- WHAT YOU WILL DO
Every record is to be printed exactly as written, and any picture in it is skipped.

Stored data entries

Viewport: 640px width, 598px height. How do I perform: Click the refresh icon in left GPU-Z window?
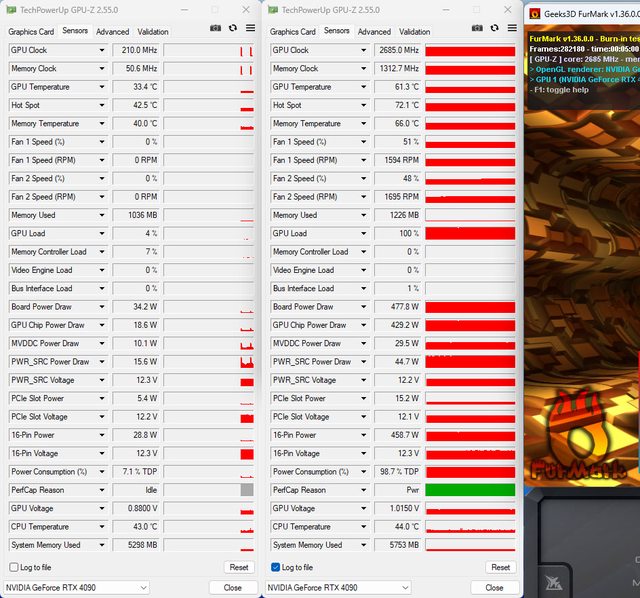click(x=233, y=29)
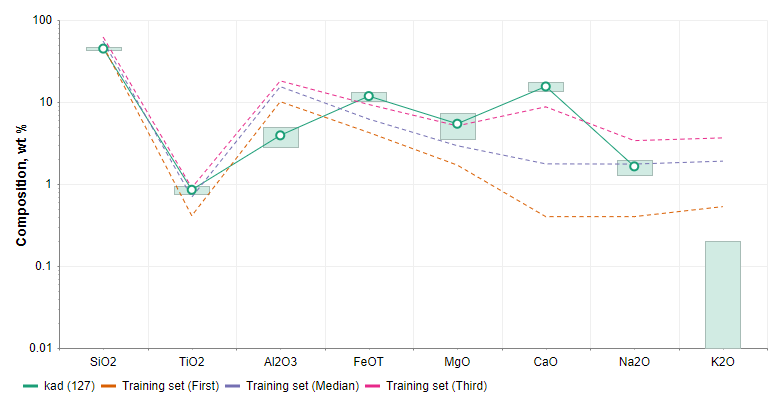Click the FeOT data point circle

(x=369, y=96)
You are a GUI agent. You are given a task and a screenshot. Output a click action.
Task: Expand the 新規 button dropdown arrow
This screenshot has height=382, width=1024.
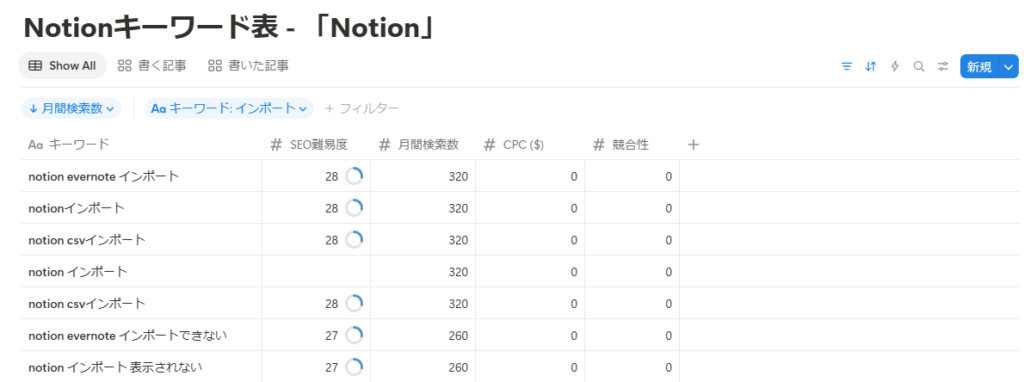1010,66
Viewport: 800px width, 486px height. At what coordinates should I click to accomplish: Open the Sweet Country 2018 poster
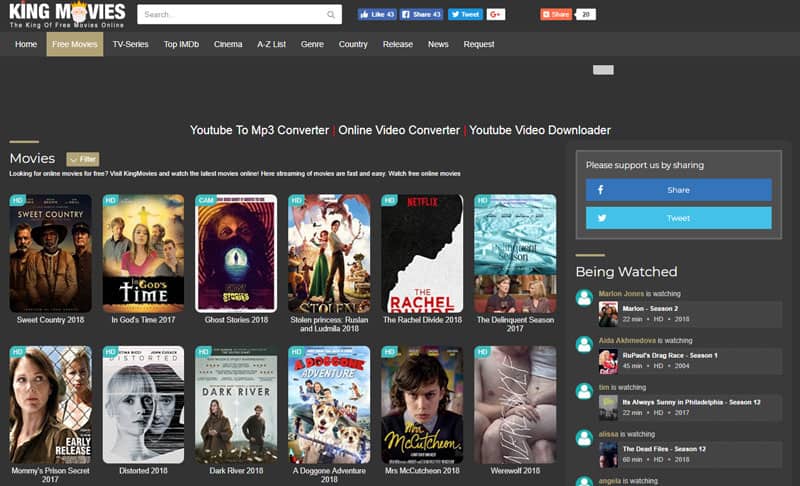pyautogui.click(x=50, y=253)
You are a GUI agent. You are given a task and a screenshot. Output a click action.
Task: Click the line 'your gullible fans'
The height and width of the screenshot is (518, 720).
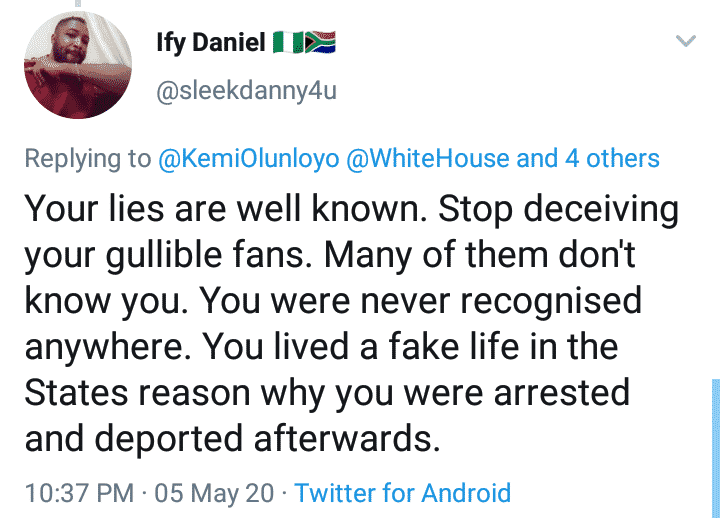tap(166, 255)
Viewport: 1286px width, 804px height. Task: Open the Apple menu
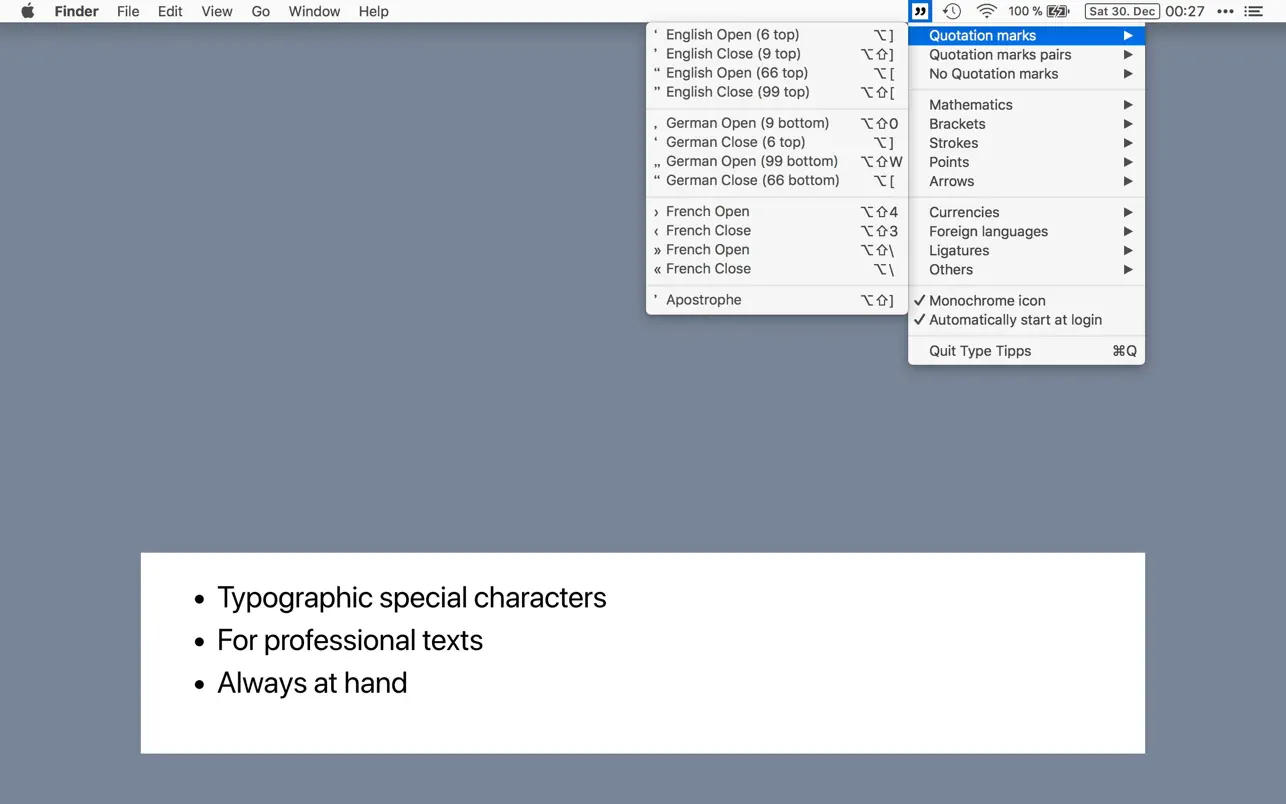[x=27, y=11]
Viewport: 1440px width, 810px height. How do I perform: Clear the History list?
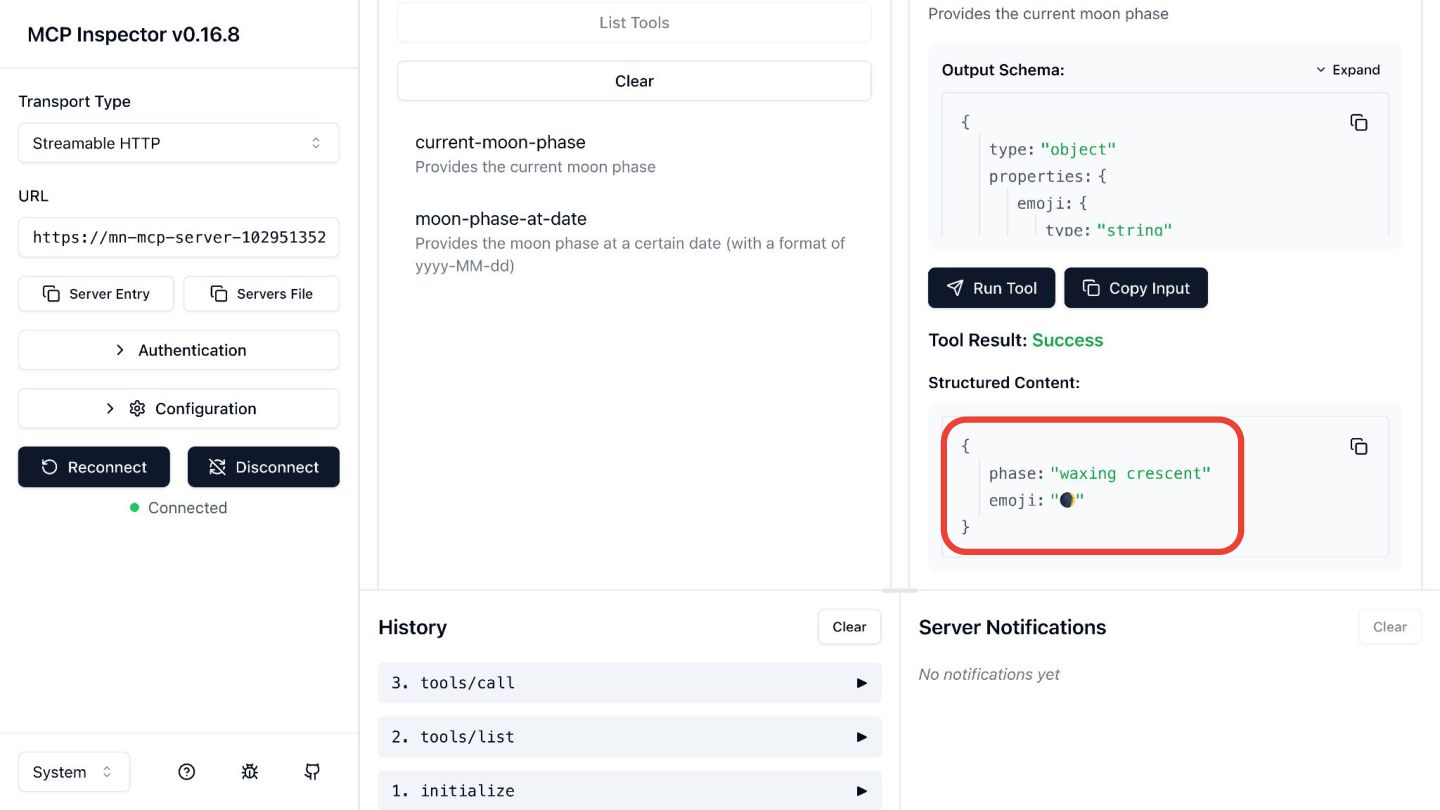click(x=849, y=627)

- EXERCISE OUTPUT
Viewport: 640px width, 598px height. How do I perform: Click the refresh icon in left GPU-Z window?
click(x=233, y=29)
Click the FeOT data point circle

(x=369, y=96)
You are a GUI agent. You are given a task and a screenshot. Output a click action.
Task: Expand the 新規 button dropdown arrow
This screenshot has height=382, width=1024.
1010,66
Viewport: 800px width, 486px height. At what coordinates should I click to accomplish: Open the Sweet Country 2018 poster
pyautogui.click(x=50, y=253)
You are a GUI agent. You are given a task and a screenshot. Output a click action.
Task: Click the line 'your gullible fans'
The height and width of the screenshot is (518, 720).
tap(166, 255)
Viewport: 1286px width, 804px height. Task: Open the Apple menu
[x=27, y=11]
Viewport: 1440px width, 810px height. How do I perform: Clear the History list?
click(x=849, y=627)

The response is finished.